§ **Work to be completed**
Give the number of lines in the data that hold the string "will". Nothing else is needed.

(Data records)
---------------
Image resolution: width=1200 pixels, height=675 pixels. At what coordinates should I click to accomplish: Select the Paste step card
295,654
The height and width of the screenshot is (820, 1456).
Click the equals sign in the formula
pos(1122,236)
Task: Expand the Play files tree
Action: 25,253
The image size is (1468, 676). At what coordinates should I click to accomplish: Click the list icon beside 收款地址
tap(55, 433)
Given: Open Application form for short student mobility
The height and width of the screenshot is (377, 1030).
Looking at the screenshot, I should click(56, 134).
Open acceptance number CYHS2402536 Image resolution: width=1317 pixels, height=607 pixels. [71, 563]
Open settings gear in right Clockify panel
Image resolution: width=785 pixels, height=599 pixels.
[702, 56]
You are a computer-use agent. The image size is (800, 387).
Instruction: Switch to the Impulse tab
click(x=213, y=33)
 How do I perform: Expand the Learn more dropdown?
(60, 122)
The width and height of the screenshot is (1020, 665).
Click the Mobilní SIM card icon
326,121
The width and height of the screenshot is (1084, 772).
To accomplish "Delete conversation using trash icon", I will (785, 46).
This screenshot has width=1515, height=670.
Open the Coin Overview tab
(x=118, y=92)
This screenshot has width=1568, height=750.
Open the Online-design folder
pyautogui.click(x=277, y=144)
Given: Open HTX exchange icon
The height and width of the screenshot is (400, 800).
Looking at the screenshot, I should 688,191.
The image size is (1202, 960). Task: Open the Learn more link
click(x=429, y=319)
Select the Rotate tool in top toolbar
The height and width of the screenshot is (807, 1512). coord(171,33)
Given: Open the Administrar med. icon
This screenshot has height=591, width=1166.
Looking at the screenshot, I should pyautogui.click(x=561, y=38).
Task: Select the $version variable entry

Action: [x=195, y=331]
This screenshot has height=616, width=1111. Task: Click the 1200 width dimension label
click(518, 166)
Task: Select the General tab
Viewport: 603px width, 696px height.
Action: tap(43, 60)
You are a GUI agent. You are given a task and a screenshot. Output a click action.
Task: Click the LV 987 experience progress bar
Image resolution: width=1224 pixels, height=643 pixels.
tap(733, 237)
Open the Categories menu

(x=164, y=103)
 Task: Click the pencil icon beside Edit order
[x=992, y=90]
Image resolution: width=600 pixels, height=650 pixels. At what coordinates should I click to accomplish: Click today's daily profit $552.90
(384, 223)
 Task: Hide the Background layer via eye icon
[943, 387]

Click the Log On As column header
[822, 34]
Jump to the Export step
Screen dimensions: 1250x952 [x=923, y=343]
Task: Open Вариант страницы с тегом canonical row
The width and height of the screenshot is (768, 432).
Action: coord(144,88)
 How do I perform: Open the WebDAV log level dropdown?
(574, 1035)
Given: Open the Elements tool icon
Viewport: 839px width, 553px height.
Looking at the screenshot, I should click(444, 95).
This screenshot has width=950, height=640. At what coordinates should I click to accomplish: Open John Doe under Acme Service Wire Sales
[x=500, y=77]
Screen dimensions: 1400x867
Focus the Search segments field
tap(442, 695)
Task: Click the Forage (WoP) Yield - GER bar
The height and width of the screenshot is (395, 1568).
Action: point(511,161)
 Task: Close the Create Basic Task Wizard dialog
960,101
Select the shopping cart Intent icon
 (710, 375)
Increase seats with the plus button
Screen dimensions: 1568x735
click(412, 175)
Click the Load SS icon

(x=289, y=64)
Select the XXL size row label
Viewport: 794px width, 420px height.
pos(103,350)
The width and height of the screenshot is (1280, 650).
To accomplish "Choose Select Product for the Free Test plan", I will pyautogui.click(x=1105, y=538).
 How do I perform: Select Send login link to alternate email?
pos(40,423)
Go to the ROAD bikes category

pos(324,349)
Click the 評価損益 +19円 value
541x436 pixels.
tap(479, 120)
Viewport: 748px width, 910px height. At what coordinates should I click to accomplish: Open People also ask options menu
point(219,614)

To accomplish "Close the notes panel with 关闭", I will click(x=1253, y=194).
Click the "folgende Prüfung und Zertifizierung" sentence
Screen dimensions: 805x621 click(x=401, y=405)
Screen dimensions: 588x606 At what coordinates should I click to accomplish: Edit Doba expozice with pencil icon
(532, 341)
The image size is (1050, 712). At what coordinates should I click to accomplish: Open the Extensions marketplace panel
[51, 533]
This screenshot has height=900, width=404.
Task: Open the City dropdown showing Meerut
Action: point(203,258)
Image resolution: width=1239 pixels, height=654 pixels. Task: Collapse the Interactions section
---------------
§ **Solution for this exercise**
3